> _Data_:
######

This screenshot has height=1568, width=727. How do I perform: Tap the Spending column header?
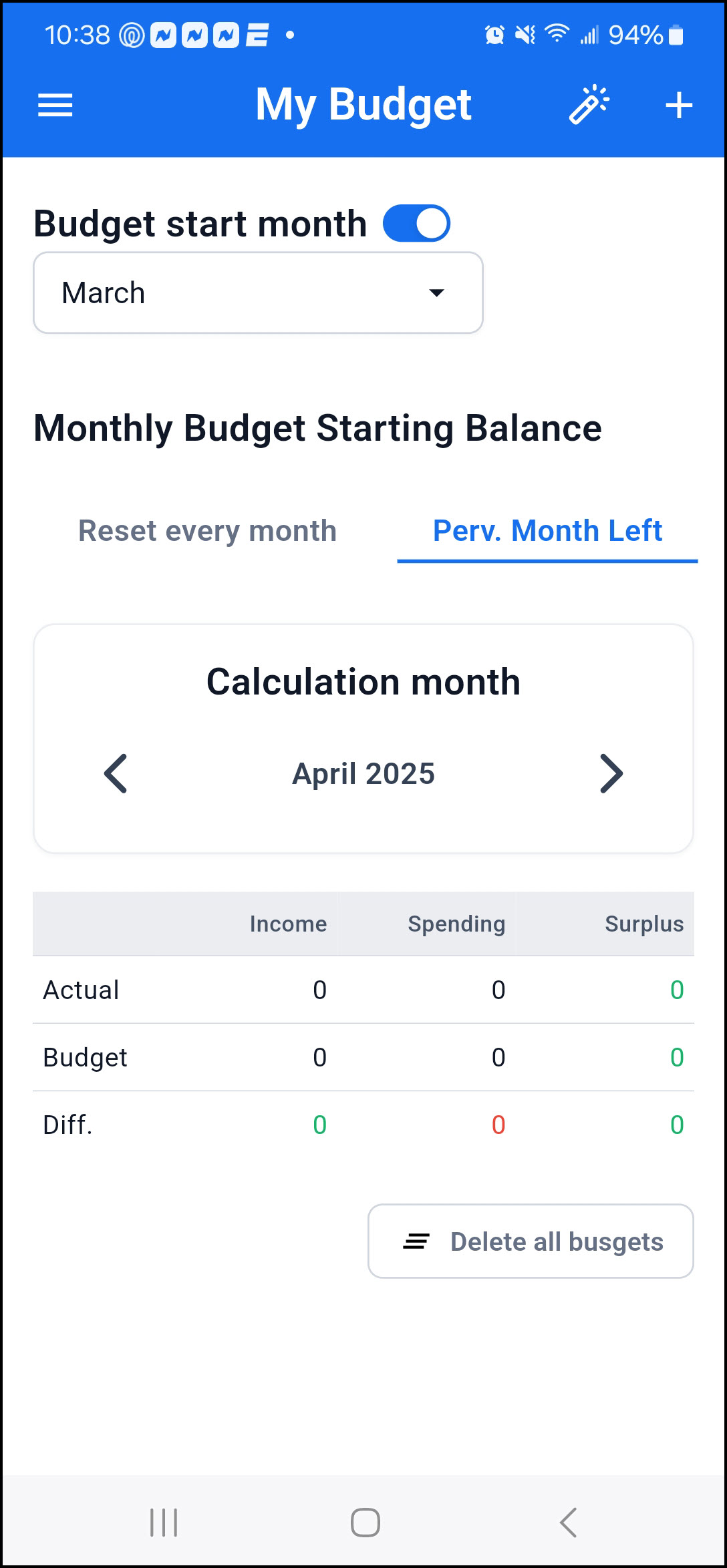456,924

######

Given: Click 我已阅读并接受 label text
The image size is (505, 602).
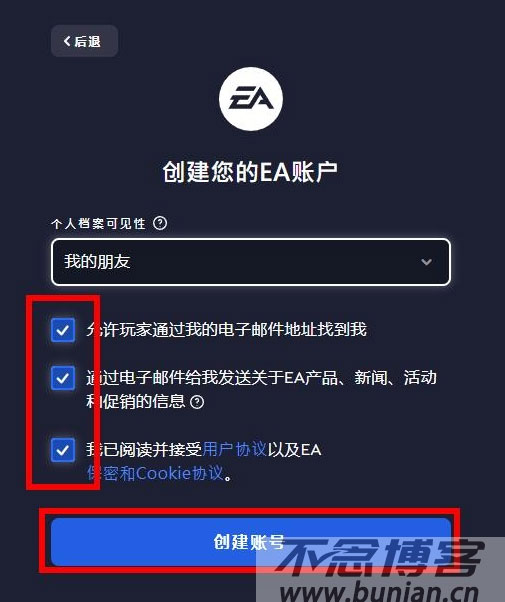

######

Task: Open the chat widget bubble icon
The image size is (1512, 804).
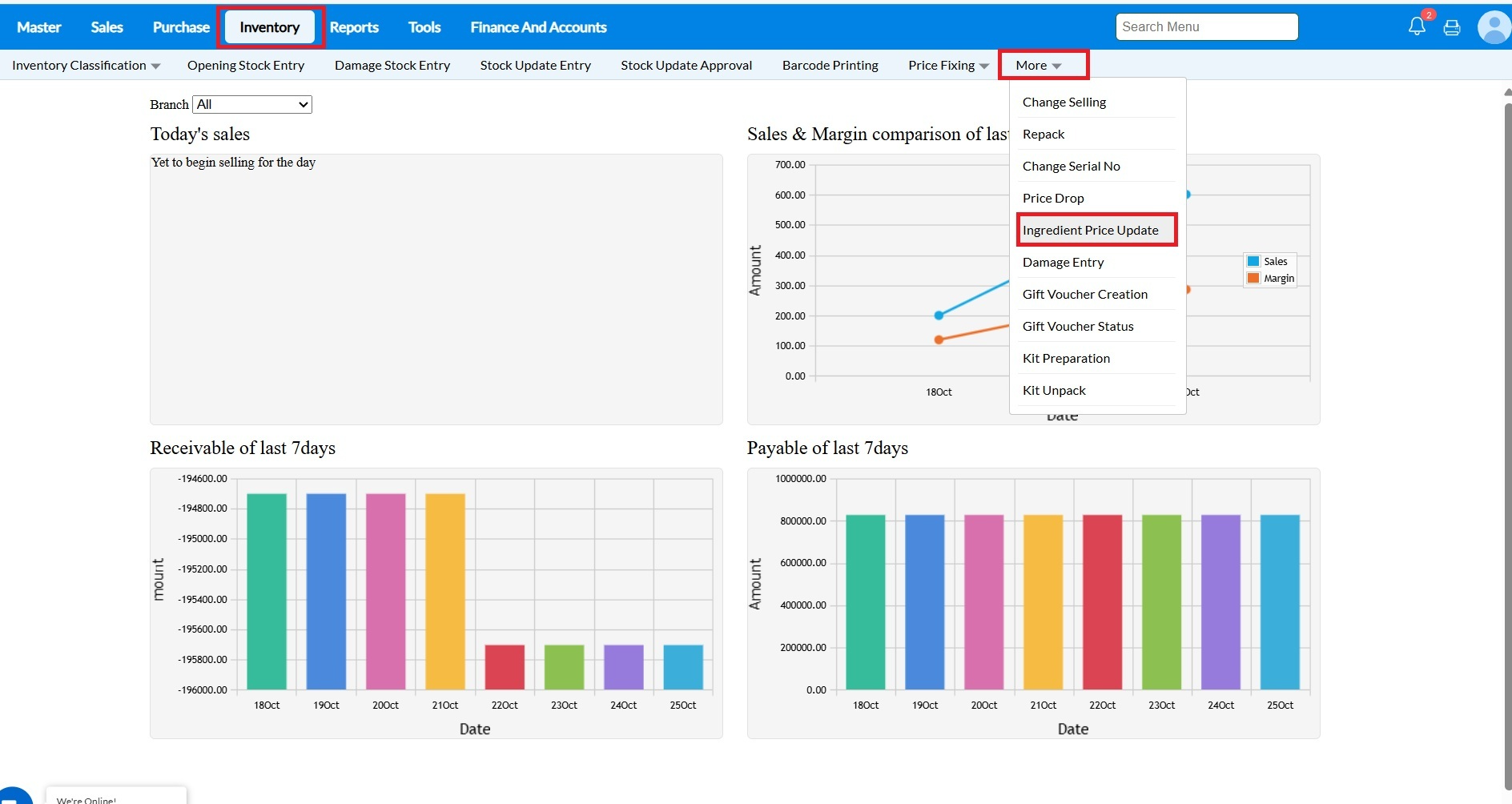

######

> _Task brief_:
Where the material contains a line with "size", return that line.

> _Response_:
The image size is (505, 602).
The image size is (1512, 804).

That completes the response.